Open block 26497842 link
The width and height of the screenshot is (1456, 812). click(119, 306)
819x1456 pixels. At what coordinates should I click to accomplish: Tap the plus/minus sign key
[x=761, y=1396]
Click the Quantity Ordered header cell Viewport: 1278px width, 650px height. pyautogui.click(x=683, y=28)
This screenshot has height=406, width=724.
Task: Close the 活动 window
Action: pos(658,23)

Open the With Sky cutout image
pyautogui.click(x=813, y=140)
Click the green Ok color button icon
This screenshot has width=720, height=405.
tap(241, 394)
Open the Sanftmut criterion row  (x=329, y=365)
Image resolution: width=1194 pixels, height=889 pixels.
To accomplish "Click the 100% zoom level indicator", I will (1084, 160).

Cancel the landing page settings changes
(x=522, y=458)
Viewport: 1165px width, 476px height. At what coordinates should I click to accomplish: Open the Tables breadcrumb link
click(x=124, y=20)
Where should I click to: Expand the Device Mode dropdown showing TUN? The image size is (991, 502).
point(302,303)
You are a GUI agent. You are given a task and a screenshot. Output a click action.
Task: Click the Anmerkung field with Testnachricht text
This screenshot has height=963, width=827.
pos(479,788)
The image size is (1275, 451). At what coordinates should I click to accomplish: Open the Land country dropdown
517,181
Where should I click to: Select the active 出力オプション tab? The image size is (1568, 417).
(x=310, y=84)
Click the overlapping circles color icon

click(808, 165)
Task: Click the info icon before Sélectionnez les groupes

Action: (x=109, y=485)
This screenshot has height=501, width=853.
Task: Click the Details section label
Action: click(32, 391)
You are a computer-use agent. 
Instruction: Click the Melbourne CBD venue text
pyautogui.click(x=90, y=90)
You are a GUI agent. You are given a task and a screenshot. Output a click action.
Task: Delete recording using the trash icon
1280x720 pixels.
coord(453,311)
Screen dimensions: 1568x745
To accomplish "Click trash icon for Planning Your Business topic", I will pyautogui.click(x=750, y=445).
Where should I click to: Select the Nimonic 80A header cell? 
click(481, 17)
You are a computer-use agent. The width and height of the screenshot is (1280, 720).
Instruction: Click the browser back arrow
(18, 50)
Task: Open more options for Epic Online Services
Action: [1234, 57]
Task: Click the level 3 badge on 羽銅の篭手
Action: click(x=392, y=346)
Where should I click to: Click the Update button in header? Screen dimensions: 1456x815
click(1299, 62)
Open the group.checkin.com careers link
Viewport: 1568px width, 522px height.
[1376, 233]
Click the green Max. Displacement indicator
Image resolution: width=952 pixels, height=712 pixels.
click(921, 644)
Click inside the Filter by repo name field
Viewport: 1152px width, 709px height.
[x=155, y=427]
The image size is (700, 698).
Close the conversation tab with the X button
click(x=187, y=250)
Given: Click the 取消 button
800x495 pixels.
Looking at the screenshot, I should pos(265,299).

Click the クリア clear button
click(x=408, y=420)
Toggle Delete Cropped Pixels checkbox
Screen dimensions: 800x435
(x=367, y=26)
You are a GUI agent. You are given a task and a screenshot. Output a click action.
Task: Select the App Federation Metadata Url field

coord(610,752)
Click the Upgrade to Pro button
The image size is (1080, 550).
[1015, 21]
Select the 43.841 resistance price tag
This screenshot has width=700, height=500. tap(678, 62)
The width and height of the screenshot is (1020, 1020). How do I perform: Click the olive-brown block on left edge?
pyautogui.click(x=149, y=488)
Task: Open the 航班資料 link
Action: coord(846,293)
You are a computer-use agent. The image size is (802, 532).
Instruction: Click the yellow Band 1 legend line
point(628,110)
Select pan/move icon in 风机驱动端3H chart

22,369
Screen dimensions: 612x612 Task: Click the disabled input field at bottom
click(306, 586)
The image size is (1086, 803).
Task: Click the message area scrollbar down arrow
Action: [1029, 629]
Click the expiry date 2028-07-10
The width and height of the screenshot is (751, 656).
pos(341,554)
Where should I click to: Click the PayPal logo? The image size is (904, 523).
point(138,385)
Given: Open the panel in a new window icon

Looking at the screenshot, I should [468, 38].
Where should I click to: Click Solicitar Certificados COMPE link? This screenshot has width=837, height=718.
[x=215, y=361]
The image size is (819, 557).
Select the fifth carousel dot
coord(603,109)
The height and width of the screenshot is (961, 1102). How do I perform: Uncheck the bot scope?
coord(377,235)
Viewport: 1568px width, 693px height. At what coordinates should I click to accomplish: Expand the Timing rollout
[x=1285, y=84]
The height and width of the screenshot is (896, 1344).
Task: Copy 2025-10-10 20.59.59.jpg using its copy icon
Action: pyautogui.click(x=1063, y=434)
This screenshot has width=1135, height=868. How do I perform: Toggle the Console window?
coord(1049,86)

- [Problem statement] An exact transcription of all the records is required.

- [Answer below]
Open block 26497842 link
The width and height of the screenshot is (1456, 812). click(119, 306)
819x1456 pixels. At what coordinates should I click to accomplish: Tap the plus/minus sign key
[x=761, y=1396]
Click the Quantity Ordered header cell Viewport: 1278px width, 650px height. pyautogui.click(x=683, y=28)
This screenshot has height=406, width=724.
Task: Close the 活动 window
Action: pos(658,23)

Open the With Sky cutout image
pyautogui.click(x=813, y=140)
Click the green Ok color button icon
This screenshot has width=720, height=405.
tap(241, 394)
Open the Sanftmut criterion row  (x=329, y=365)
Image resolution: width=1194 pixels, height=889 pixels.
To accomplish "Click the 100% zoom level indicator", I will (1084, 160).

Cancel the landing page settings changes
(x=522, y=458)
Viewport: 1165px width, 476px height. At what coordinates should I click to accomplish: Open the Tables breadcrumb link
click(x=124, y=20)
Where should I click to: Expand the Device Mode dropdown showing TUN? The image size is (991, 502).
point(302,303)
You are a GUI agent. You are given a task and a screenshot. Output a click action.
Task: Click the Anmerkung field with Testnachricht text
This screenshot has height=963, width=827.
pos(479,788)
The image size is (1275, 451). At what coordinates should I click to accomplish: Open the Land country dropdown
517,181
Where should I click to: Select the active 出力オプション tab? The image size is (1568, 417).
(x=310, y=84)
Click the overlapping circles color icon

click(808, 165)
Task: Click the info icon before Sélectionnez les groupes

Action: (x=109, y=485)
This screenshot has height=501, width=853.
Task: Click the Details section label
Action: click(32, 391)
You are a computer-use agent. 
Instruction: Click the Melbourne CBD venue text
pyautogui.click(x=90, y=90)
You are a GUI agent. You are given a task and a screenshot. Output a click action.
Task: Delete recording using the trash icon
1280x720 pixels.
coord(453,311)
Screen dimensions: 1568x745
To accomplish "Click trash icon for Planning Your Business topic", I will pyautogui.click(x=750, y=445).
Where should I click to: Select the Nimonic 80A header cell? 
click(481, 17)
You are a computer-use agent. The width and height of the screenshot is (1280, 720).
Instruction: Click the browser back arrow
(18, 50)
Task: Open more options for Epic Online Services
Action: [1234, 57]
Task: Click the level 3 badge on 羽銅の篭手
Action: click(x=392, y=346)
Where should I click to: Click the Update button in header? Screen dimensions: 1456x815
click(1299, 62)
Open the group.checkin.com careers link
Viewport: 1568px width, 522px height.
[1376, 233]
Click the green Max. Displacement indicator
Image resolution: width=952 pixels, height=712 pixels.
click(921, 644)
Click inside the Filter by repo name field
Viewport: 1152px width, 709px height.
[x=155, y=427]
The image size is (700, 698).
Close the conversation tab with the X button
click(x=187, y=250)
Given: Click the 取消 button
800x495 pixels.
Looking at the screenshot, I should pos(265,299).

Click the クリア clear button
click(x=408, y=420)
Toggle Delete Cropped Pixels checkbox
Screen dimensions: 800x435
(x=367, y=26)
You are a GUI agent. You are given a task and a screenshot. Output a click action.
Task: Select the App Federation Metadata Url field

coord(610,752)
Click the Upgrade to Pro button
The image size is (1080, 550).
[1015, 21]
Select the 43.841 resistance price tag
This screenshot has width=700, height=500. tap(678, 62)
The width and height of the screenshot is (1020, 1020). How do I perform: Click the olive-brown block on left edge?
pyautogui.click(x=149, y=488)
Task: Open the 航班資料 link
Action: coord(846,293)
You are a computer-use agent. The image size is (802, 532).
Instruction: Click the yellow Band 1 legend line
point(628,110)
Select pan/move icon in 风机驱动端3H chart

22,369
Screen dimensions: 612x612 Task: Click the disabled input field at bottom
click(306, 586)
The image size is (1086, 803).
Task: Click the message area scrollbar down arrow
Action: [1029, 629]
Click the expiry date 2028-07-10
The width and height of the screenshot is (751, 656).
pos(341,554)
Where should I click to: Click the PayPal logo? The image size is (904, 523).
point(138,385)
Given: Open the panel in a new window icon

Looking at the screenshot, I should [468, 38].
Where should I click to: Click Solicitar Certificados COMPE link? This screenshot has width=837, height=718.
[x=215, y=361]
The image size is (819, 557).
Select the fifth carousel dot
coord(603,109)
The height and width of the screenshot is (961, 1102). How do I perform: Uncheck the bot scope?
coord(377,235)
Viewport: 1568px width, 693px height. At what coordinates should I click to accomplish: Expand the Timing rollout
[x=1285, y=84]
The height and width of the screenshot is (896, 1344).
Task: Copy 2025-10-10 20.59.59.jpg using its copy icon
Action: pyautogui.click(x=1063, y=434)
This screenshot has width=1135, height=868. How do I perform: Toggle the Console window?
coord(1049,86)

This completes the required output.